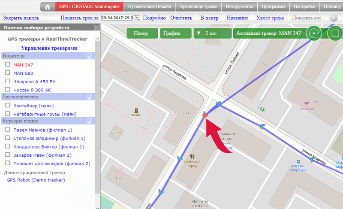Click the gear settings icon in toolbar
Screen dimensions: 343x209
click(x=334, y=18)
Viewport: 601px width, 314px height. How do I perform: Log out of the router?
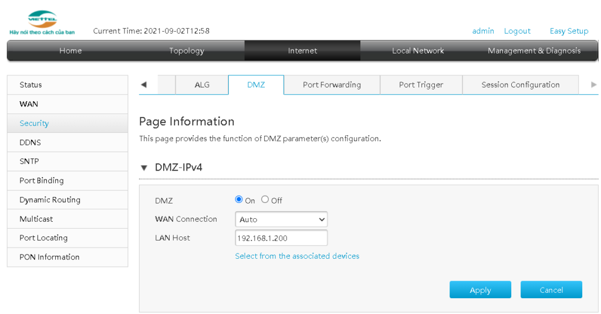click(x=517, y=31)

**What this task involves:** Write each line exactly as it appears, from the line that holds "Viewport: 601px width, 314px" through the closing line of the data above, and leave every picture out.

**Expected answer:**
Viewport: 601px width, 314px height. How do I perform: Log out of the router?
click(x=517, y=31)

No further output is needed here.